First Flight for Global 7000
Bombardier says all went as expected with the first flight of its flagship Global 7000 business jet last week.
The big airplane took off from Bombardier’s private field at Downsview Airport last Friday for a flight that lasted more than two hours. The plane got to 25,000 feet and 250 mph on the first flight.
It’s based on the well proven Challenger series of bizjets so the uneventful flight was no surprise. But while the shape and form of the aircraft is familiar, it’s packed with the latest technology and is Bombardier’s longest range jet to date. It will go more than 7,500 nautical miles non-stop.
The aircraft will be built in Toronto but most of the flight testing will happen at Bombardier’s flight test facilities in Wichita. The weather is better there in the winter.
The program is about two years behind schedule and the aircraft, which was first announced in 2010, will begin deliveries in 2018.
A smaller but even longer range cousin, the Global 8000 will follow in about a year.
Runaway Cart Injures Three
For the second time in as many months, Air Canada passengers have been hurt by a hurtling beverage cart.
In the latest incident, a cart careened down the aisle of an Embraer E190 as it decelerated after landing at Regina on a flight from Toronto on Oct. 31.
The cart, which weighs hundreds of pounds, is shown practically in the laps of a couple of passengers on the plane.
Passenger Valerie Bradshaw said she was knocked out cold by the cart and a man suffered broken bones.

**WHAT THIS EXERCISE ASKS**.
**a.** From the aviation news extract, list every aircraft model or series it names.
**b.** Answer these from the aviation news extract:
(i) What altitude did the Global 7000 reach on its first flight?
(ii) In what year was the Global 7000 first announced?
(iii) On what date did the cart incident at Regina happen?
**c.** Resume the aviation news extract, picking up right after its final sentence.

**DATA**.
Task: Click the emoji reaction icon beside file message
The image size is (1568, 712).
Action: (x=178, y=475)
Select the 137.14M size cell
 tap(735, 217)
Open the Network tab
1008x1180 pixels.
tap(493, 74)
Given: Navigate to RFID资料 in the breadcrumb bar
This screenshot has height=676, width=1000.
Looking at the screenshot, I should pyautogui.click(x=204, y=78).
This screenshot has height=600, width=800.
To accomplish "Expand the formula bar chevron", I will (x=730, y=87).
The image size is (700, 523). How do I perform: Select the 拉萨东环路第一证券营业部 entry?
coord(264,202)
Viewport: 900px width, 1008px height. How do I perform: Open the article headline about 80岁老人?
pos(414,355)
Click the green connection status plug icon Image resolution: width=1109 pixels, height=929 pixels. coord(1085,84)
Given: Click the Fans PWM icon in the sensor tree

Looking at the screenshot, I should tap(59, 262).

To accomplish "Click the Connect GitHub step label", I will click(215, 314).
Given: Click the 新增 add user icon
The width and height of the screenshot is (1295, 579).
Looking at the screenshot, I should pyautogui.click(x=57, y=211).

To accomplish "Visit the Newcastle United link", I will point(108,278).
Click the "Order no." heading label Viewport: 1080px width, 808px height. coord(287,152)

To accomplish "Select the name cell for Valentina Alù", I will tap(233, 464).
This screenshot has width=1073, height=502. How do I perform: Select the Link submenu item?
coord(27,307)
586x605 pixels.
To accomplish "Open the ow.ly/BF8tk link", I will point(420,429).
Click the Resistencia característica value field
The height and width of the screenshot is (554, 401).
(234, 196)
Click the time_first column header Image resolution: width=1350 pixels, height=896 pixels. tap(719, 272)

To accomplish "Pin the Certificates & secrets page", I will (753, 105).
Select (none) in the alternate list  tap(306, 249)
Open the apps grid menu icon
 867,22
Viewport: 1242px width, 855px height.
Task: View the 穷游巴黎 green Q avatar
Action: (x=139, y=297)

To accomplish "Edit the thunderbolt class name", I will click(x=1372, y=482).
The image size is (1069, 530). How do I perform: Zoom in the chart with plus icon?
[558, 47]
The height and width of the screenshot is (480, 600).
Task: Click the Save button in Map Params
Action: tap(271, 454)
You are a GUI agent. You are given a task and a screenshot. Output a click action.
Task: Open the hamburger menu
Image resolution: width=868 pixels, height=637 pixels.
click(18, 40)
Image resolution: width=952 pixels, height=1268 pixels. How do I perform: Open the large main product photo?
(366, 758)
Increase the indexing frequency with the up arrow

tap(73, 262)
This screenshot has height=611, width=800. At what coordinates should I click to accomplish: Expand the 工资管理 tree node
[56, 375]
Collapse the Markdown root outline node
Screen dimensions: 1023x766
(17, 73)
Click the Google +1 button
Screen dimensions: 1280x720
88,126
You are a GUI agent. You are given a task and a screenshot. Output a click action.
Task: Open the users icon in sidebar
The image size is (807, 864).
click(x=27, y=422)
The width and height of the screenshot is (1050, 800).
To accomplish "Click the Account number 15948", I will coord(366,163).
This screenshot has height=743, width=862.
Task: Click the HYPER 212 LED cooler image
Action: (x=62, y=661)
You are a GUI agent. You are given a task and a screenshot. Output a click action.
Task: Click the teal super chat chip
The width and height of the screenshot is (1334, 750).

**RESPONSES IN ORDER**.
**a.**
Global 7000
Challenger series
Global 8000
Embraer E190

**b.**
(i) 25,000 feet
(ii) 2010
(iii) Oct. 31

**c.**
“It had flown down the aisle, hitting the back of my seat and forcing me to fly into the seat ahead of me and I hit the TV monitor with my left side,” Bradshaw told Global News.
Bradshaw and another passenger were taken to hospital while a third was checked by paramedics and released.
In late September a cart on another E190 also let loose on landing in Ottawa but a passenger was able to hold on to it before it caused too much mayhem and there was only one minor injury among the five people who were hit.
Billy Bishop Runway Reopens
After several months of work, Billy Bishop City Centre Airport’s runway 06-24 has been re-opened after being rebuilt.
The runway rehabilitation, which also included repaving 08-26 was the first phase of a three-year plan to bring all the infrastructure at the field up to modern standards.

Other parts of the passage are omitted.